- [İncelenen Metin]:

◆ ◆ ◆

Ayşe Batırel, 1997 yılında Marmara Üniversitesi Tıp Fakültesinden mezun oldu. 2 yıl sonra da Kartal Dr. Lütfi Kırdar Eğitim ve Araştırma Hastanesinde görevine başladı.
O, çocukluğundan beri başka meslek düşünmedi. Hep doktor olmak istedi.
"Hiç unutmuyorum 3.sınıftaydım. Yoğun bakımda bize ders anlatıyordu bir hocamız ve bir hasta kalp krizi nedeniyle getirilmişti. Hasta eliyle işaret etti, beni yanına çağırdı iki elimi tuttu ve 'Kızım bana yardım et' dedi. İnanın, o zaman bu mesleğin çok büyük sorumluluk gerektirdiğini hissettim. O hastayla konuşan son kişiydim. Çok kısa süre sonra maalesef hayatını kaybetti. Hastaneden çıktım, otobüse bindim, eve giderken şimdi de olduğu gibi yol boyu ağlamıştım."
Kendisinden çok ailesi için endişelendi
Batırel, salgın sürecinde bir dönem 7/24 çağrı merkezi gibi hizmet verdiklerini söyledi.

◆ ◆ ◆

- [Sağlanan Kayıtlar]:
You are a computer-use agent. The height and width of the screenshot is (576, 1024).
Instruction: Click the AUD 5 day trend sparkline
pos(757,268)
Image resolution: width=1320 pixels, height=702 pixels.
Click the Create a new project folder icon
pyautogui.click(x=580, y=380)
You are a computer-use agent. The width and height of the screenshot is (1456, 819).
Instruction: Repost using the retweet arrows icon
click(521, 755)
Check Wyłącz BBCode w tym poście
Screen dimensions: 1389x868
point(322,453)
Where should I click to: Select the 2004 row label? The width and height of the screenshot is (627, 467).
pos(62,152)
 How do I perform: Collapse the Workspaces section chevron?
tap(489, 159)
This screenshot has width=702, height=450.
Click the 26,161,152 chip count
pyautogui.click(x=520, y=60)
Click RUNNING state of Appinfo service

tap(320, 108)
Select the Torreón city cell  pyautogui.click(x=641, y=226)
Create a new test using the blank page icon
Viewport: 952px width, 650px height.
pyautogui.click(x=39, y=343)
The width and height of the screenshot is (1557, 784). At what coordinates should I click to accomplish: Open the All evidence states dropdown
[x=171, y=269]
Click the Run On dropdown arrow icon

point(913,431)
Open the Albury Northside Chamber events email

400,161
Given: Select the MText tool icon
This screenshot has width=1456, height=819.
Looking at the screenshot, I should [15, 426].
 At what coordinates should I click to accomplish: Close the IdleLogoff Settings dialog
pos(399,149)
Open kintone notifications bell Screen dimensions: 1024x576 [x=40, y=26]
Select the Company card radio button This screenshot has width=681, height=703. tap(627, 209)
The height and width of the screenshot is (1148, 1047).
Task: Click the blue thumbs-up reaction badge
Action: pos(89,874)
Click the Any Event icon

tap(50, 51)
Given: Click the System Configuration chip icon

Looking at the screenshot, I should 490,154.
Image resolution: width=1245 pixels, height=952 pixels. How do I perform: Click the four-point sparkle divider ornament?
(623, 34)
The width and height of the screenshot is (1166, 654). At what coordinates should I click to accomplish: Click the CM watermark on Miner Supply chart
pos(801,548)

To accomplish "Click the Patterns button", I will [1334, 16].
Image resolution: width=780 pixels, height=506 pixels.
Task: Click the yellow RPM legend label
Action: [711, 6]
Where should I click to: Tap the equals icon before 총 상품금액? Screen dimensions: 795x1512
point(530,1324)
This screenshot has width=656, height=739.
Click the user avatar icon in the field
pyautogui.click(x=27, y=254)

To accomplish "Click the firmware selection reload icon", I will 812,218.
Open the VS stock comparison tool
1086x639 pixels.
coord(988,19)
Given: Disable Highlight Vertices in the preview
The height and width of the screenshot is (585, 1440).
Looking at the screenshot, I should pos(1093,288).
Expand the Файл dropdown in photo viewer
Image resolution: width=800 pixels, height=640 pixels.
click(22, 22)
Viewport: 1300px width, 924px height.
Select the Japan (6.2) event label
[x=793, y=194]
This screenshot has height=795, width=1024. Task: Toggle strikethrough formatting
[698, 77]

◆ ◆ ◆

- [Görev 1]: Ayşe Batırel'i anlatan metinde "Ayşe Batırel, 1997" sözlerinden başlayıp "Hastanesinde görevine başladı." sözlerine kadar uzanan bölümün tamamını aynen yeniden yazınız.
- [Görev 2]: Ayşe Batırel'i anlatan metne, son cümlesinden sonra devam ediniz.
Kayıtlar farklı bir kaynaktan alınmıştır.

- [Yazılı Yanıt 1]:
Ayşe Batırel, 1997 yılında Marmara Üniversitesi Tıp Fakültesinden mezun oldu. 2 yıl sonra da Kartal Dr. Lütfi Kırdar Eğitim ve Araştırma Hastanesinde görevine başladı.

- [Yazılı Yanıt 2]:
"Bazen hasta çocuğunuzu yüksek ateşle evde bırakıp gelip nöbet tutuyorsunuz. Hastanede başka hastalara şifa vermeye çalışırken kendi öz yavrunuza faydanız olamayabiliyor. Aslında bu ömür boyu nöbette olmak gibi bir şey. Bunu pandemi döneminde de yaşadık. Özellikle pandeminin ilk 2-3 ayı bizim çok zorlu geçti. Açıkçası kendimden çok ailem adına endişe duydum."
"Yine dünyaya gelsem yine doktor olurdum"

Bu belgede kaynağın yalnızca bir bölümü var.